TASK OBJECTIVE
Restate word for word the run of lines that begins at the one containing "Click High risk EFS value 3.33" and ends at the last line of the listing.

● ● ● ● ● ● ●

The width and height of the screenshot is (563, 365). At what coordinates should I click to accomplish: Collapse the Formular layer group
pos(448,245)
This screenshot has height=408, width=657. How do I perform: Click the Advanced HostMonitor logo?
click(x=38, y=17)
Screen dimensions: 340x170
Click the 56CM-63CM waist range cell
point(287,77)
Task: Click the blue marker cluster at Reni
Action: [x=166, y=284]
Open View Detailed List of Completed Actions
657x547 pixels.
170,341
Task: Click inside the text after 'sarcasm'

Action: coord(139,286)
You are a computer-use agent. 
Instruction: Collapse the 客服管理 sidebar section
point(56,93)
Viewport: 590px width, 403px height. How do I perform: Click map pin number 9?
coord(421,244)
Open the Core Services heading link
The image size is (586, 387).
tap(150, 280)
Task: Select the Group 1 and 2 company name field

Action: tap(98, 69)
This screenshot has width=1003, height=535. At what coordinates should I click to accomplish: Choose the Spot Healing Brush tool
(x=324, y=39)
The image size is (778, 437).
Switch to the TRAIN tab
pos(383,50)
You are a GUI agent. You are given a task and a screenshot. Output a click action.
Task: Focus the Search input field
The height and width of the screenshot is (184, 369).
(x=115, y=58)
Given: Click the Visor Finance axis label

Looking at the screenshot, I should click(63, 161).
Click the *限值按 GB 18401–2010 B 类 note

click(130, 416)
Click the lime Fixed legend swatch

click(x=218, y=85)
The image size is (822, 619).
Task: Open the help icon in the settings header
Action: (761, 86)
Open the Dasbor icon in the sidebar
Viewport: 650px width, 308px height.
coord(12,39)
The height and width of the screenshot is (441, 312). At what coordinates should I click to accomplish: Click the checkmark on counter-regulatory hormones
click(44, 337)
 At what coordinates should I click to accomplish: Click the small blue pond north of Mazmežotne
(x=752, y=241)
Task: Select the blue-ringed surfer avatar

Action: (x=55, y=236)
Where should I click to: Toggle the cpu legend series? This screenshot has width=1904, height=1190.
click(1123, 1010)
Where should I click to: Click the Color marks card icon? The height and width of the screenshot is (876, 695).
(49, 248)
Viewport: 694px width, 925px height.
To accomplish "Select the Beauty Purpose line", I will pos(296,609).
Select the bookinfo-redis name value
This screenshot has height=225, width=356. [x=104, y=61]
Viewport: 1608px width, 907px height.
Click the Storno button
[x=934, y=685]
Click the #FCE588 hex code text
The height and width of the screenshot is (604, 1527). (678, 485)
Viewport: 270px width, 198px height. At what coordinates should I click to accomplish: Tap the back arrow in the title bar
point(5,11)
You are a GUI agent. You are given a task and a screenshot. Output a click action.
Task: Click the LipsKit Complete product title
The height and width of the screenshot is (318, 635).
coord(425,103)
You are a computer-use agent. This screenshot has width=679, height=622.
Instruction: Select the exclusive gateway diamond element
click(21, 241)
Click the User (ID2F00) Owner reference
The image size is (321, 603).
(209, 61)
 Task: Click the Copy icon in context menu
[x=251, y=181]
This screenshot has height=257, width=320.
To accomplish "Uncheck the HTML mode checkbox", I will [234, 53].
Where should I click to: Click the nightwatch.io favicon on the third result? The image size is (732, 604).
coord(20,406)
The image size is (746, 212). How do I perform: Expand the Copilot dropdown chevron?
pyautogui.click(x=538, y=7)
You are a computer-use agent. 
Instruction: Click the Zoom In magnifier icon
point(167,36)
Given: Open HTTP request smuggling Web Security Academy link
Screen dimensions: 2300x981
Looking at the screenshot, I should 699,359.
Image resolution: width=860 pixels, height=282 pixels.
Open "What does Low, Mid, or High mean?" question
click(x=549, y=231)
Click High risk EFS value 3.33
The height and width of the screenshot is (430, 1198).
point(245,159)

● ● ● ● ● ● ●

EXERCISE ANSWER
Click High risk EFS value 3.33
The height and width of the screenshot is (430, 1198).
point(245,159)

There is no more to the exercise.